A senior aide to the prime minister, al-Maliki, said he was not aware of the fatwas, but added that the “rejection of the occupation is a legal and religious principle” and that top Shiite clerics were free to make their own decisions. The aide also spoke on condition of anonymity.
Fatwas are theological opinions by an individual cleric and views on the same subject can vary. They gain force from consensus among experts in Islamic law and traditions.
In the past, al-Sistani has avoided answering even abstract questions on whether fighting the U.S. presence in Iraq is allowed by Islam. Such questions sent to his Web site which he uses to respond to followers’ queries have been ignored. All visitors to his office who had asked the question received a vague response.
The subtle shift could point to his growing impatience with the continued American presence more than five years after the U.S.-led invasion.
It also underlines possible opposition to any agreement by Baghdad to allow a long-term U.S. military foothold in Iraq part a deal that is currently under negotiation and could be signed as early as July.
Al-Sistani’s distaste for the U.S. presence is no secret. In his public fatwas on his Web site, he blames Washington for many of Iraq’s woes.
But a more aggressive tone from the cleric could have worrisome ripples through Iraq’s Shiite majority 65 percent of the country’s estimated 27 million population in which many followers are swayed by his every word.
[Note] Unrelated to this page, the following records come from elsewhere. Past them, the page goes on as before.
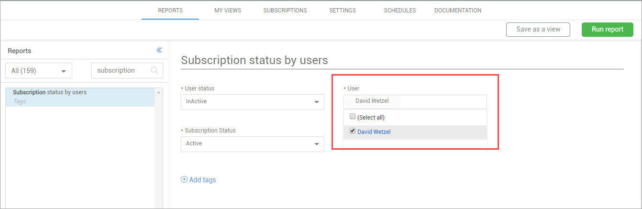This screenshot has height=209, width=642.
Task: Open the Schedules tab
Action: coord(400,11)
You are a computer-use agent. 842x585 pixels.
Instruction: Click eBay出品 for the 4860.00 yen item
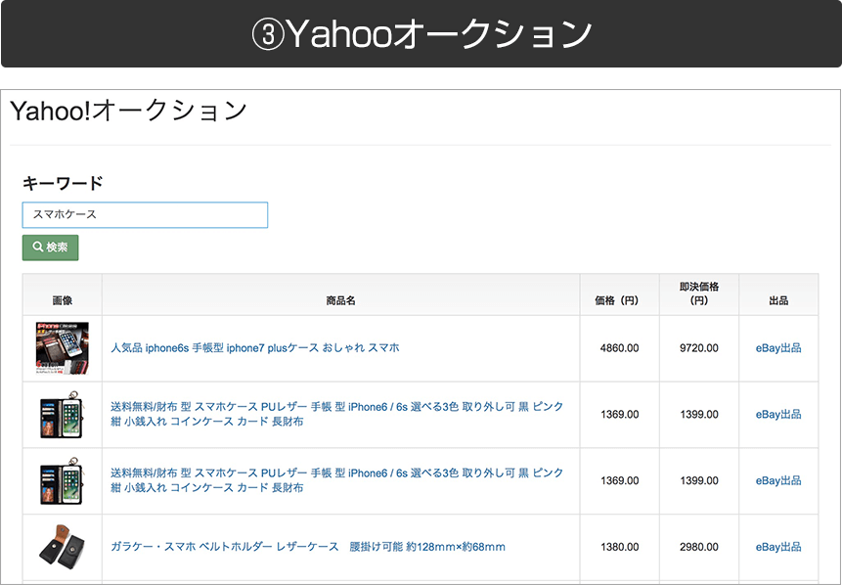pyautogui.click(x=778, y=347)
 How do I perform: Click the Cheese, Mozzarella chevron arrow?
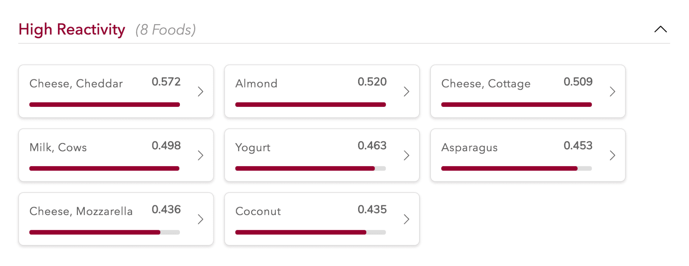click(x=200, y=219)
A longtime official at al-Sistani’s office in Najaf would not deny or confirm the edicts issued in private, but hinted that a publicized call for jihad may come later....
Posted at May 22, 2008 8:54 PM
LOL...Shrillary will be claiming she was right for supporting the war all along....
LLS
I recall after 9/11 learning just how extensive and powerful Al-Quaida had become during the 90’s. Leading them to their hell-hole in Iraq was a very good plan.
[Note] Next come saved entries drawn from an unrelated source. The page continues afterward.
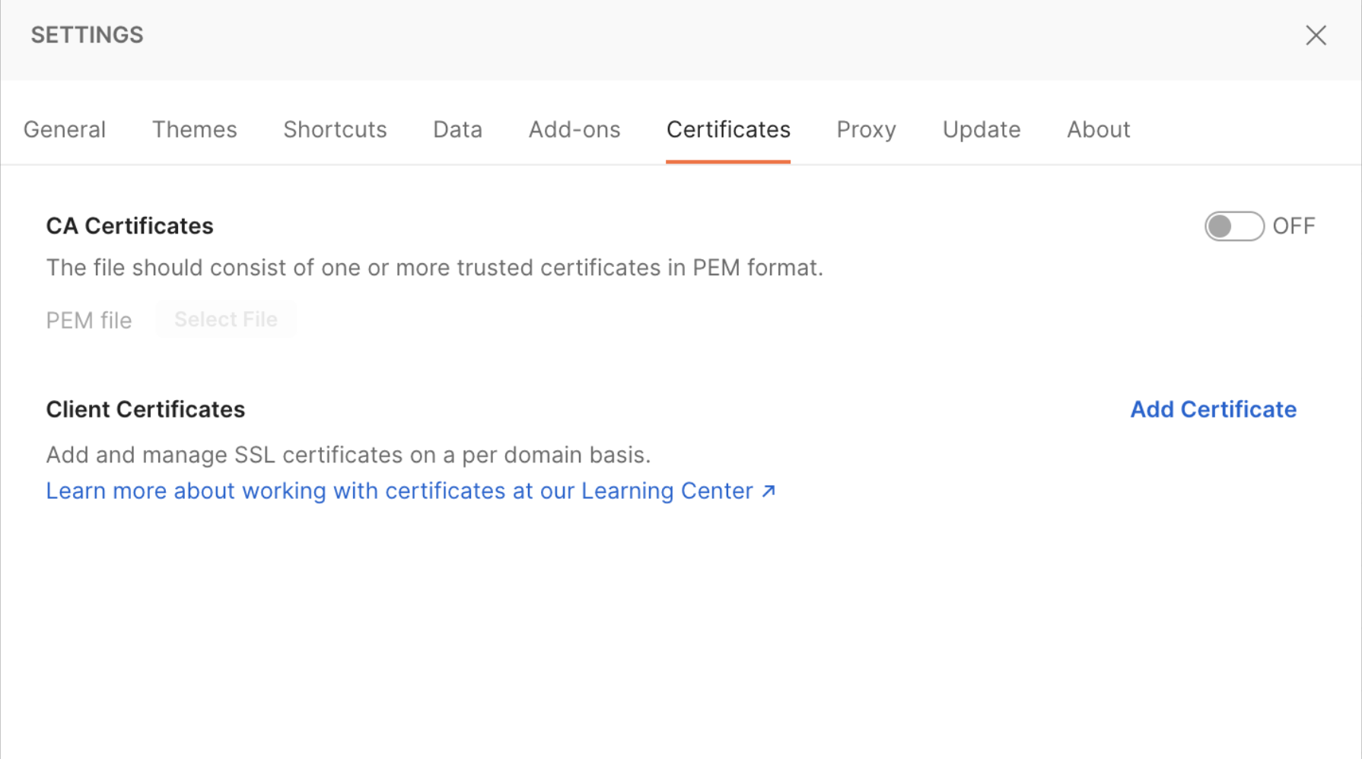
Task: Switch to the General tab
Action: click(65, 129)
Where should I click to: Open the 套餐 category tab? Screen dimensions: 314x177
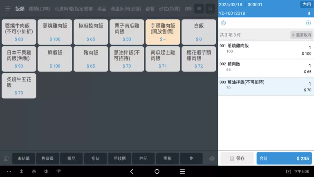click(150, 9)
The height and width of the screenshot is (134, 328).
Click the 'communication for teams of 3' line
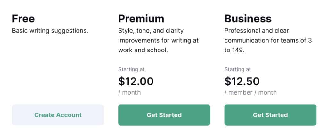[x=268, y=41]
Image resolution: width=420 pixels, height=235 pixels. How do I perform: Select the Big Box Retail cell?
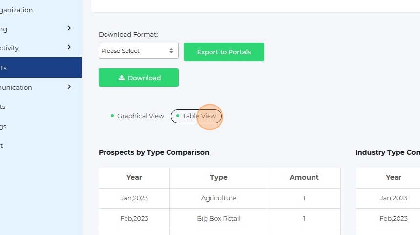219,219
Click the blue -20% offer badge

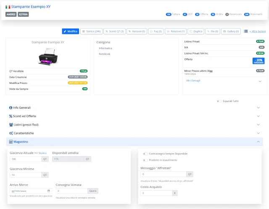258,61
I don’t think for a minute that terrorism is dead.
Don’t crow too soon.
The Lefties in Congress, State, the press, and elsewhere can still manage to pull defeat out of the jaws of victory.
It's not, by a long shot. We'll collapse the kit bag in Iraq later this year. Politicians being what they are will simultaneously call it sweet victory or shamed defeat. In the meantime Iran will make its play against the Iraqi government, unless we take care of them too, in the very near future.
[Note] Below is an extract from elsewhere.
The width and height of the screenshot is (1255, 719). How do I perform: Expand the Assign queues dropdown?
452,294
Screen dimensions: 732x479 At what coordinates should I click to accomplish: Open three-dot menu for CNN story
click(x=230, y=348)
We still have a loong way to go in Afghanistan, Pakistan, Waziristan, the horn of Africa and Indonesia. There's also plenty of islamic terror groups to uproot in Europe and South America, not to mention the cells still operating inside our own borders.
The Iraq campaign may be nearing successful completion but it is not the beginning of the end. The end of the beginning, perhaps. This is the long war, and Americans, historically, are not patient with war- but our islamist enemies are.
I believe GWB has beaten them all. They don't have enough time to affect his policy much.
Month of May: US casulties at .73/day. LOWEST of any month since the war began.
--You saw it first at FR.
Libs never choke on crow. To illustrate my point I'll conduct a brief experiment. Conservative to lib: What do you have to say about the Iraq War now that we've virtually crushed Al Qaeda? Lib response: what war? and what are we going to do about the oil companies and the millions of Americans who are are starving in the streets? Next question.
From hotAir:
Sistani inching towards declaring jihad against U.S.?
*****************************EXCERPT*******************
By HAMZA HENDAWI and QASSIM ABDUL-ZAHRA
Hmmm, I dunno. Go over to google news and do a search on HAMZA HENDAWI but select 2006″ and you will see that practically every single article written under that byline (and under HAMZA HENDAWI and QASSIM ABDUL-ZAHRA, of which there are several) are anti-American. I am not sure I would believe it. Reading it on the AP wire and that it comes out of the APs Baghdad bureau pretty much assures that it is agit-prop.